What you will do:
Reproduce word for word the line holding "Viewport: 1316px width, 898px height." and all lines after it in the data, through the end, leaving out pictures.
Top of Given records
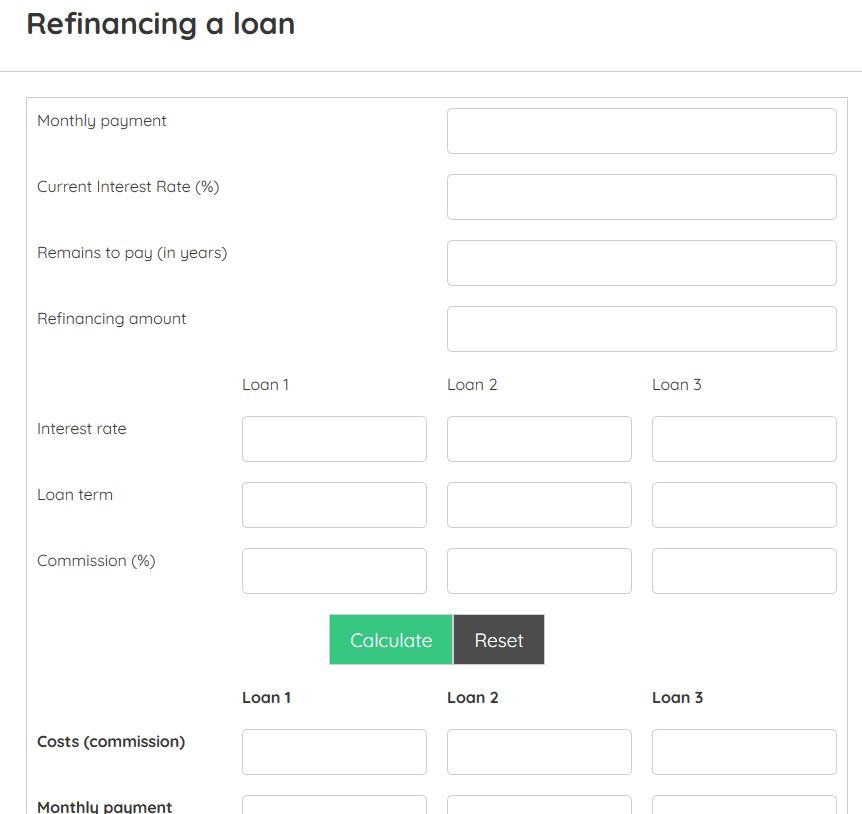Image resolution: width=862 pixels, height=814 pixels.
Task: Select the Current Interest Rate (%) field
Action: 642,197
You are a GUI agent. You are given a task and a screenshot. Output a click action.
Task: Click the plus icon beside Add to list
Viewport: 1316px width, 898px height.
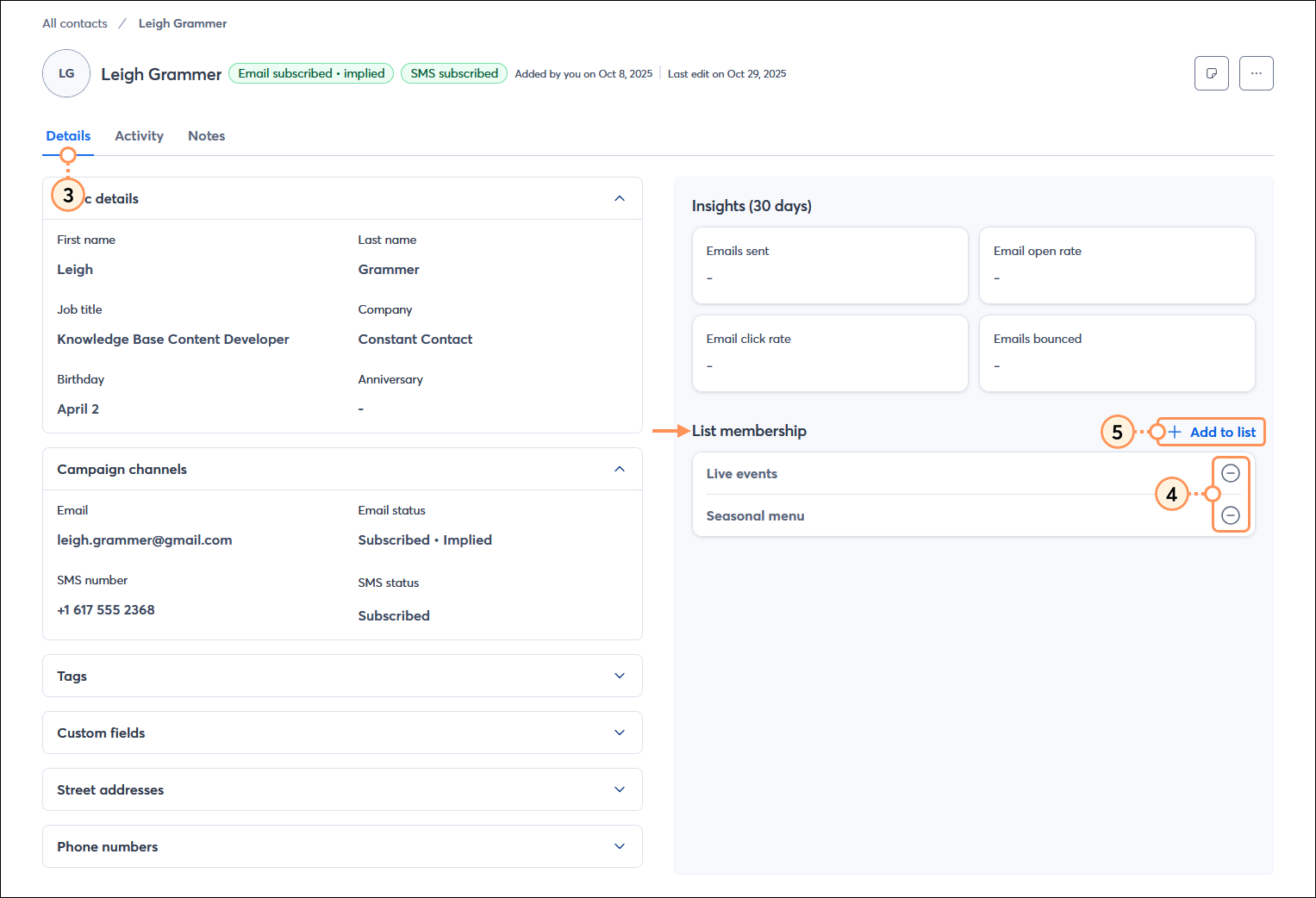tap(1174, 431)
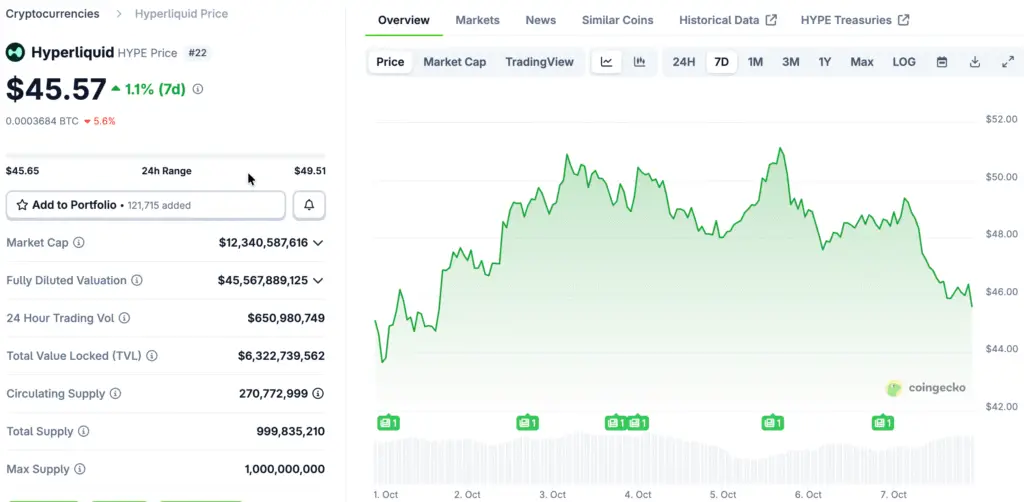Download the chart data
Screen dimensions: 1024x502
975,62
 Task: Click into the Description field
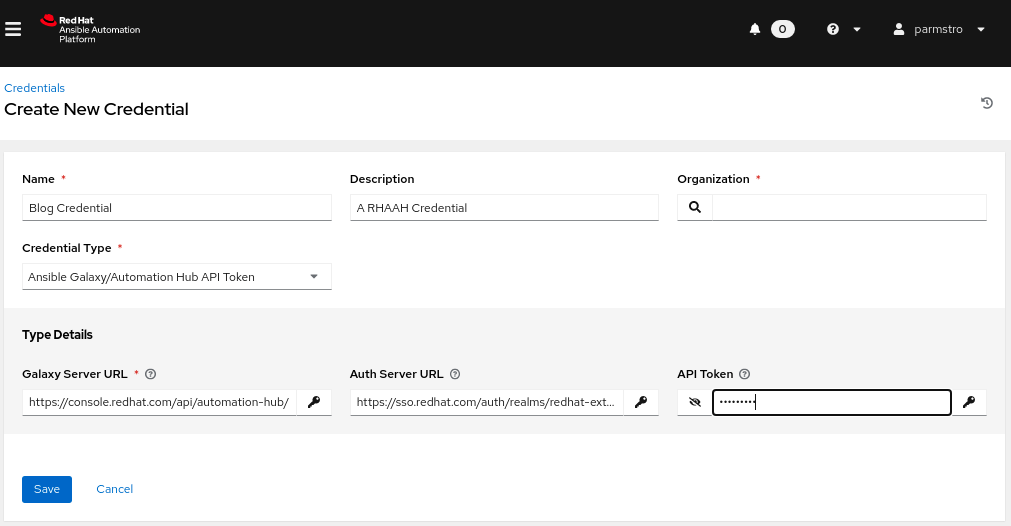[x=503, y=207]
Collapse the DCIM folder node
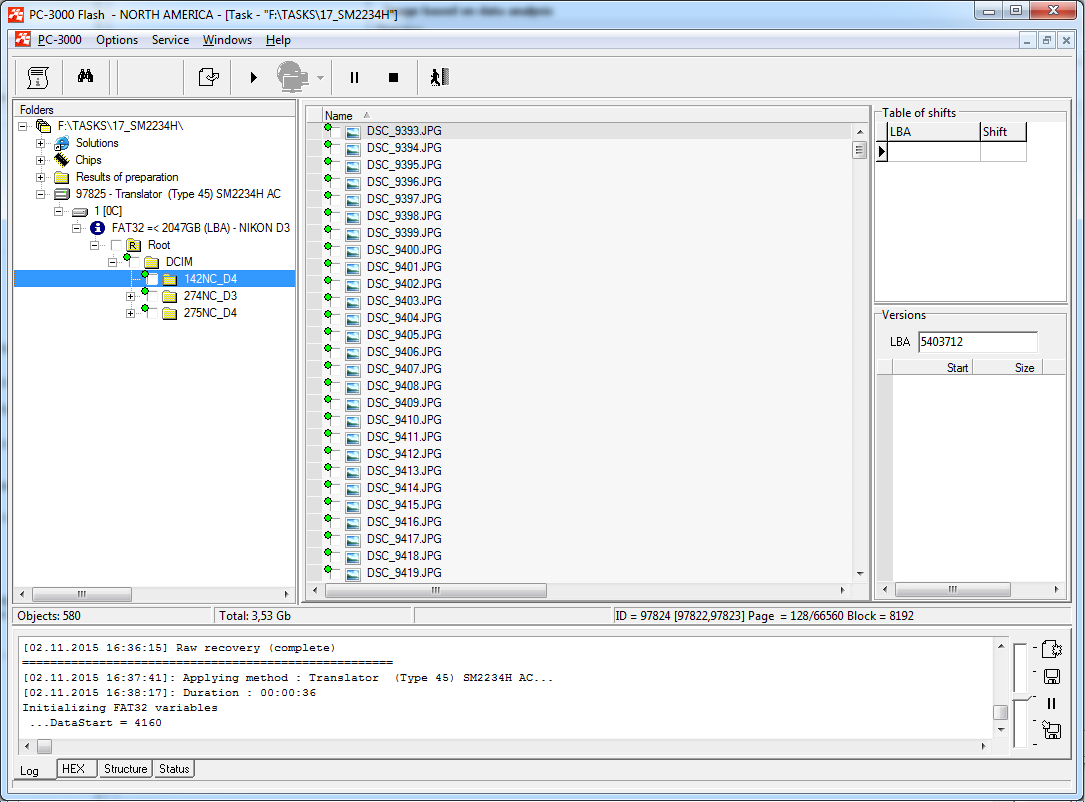Viewport: 1085px width, 802px height. [x=113, y=262]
Bottom of Given records
Answer section:
Viewport: 1316px width, 898px height.
tap(1174, 431)
Download the chart data
Screen dimensions: 1024x502
975,62
 Task: Click into the Description field
[x=503, y=207]
Collapse the DCIM folder node
Viewport: 1085px width, 802px height. [x=113, y=262]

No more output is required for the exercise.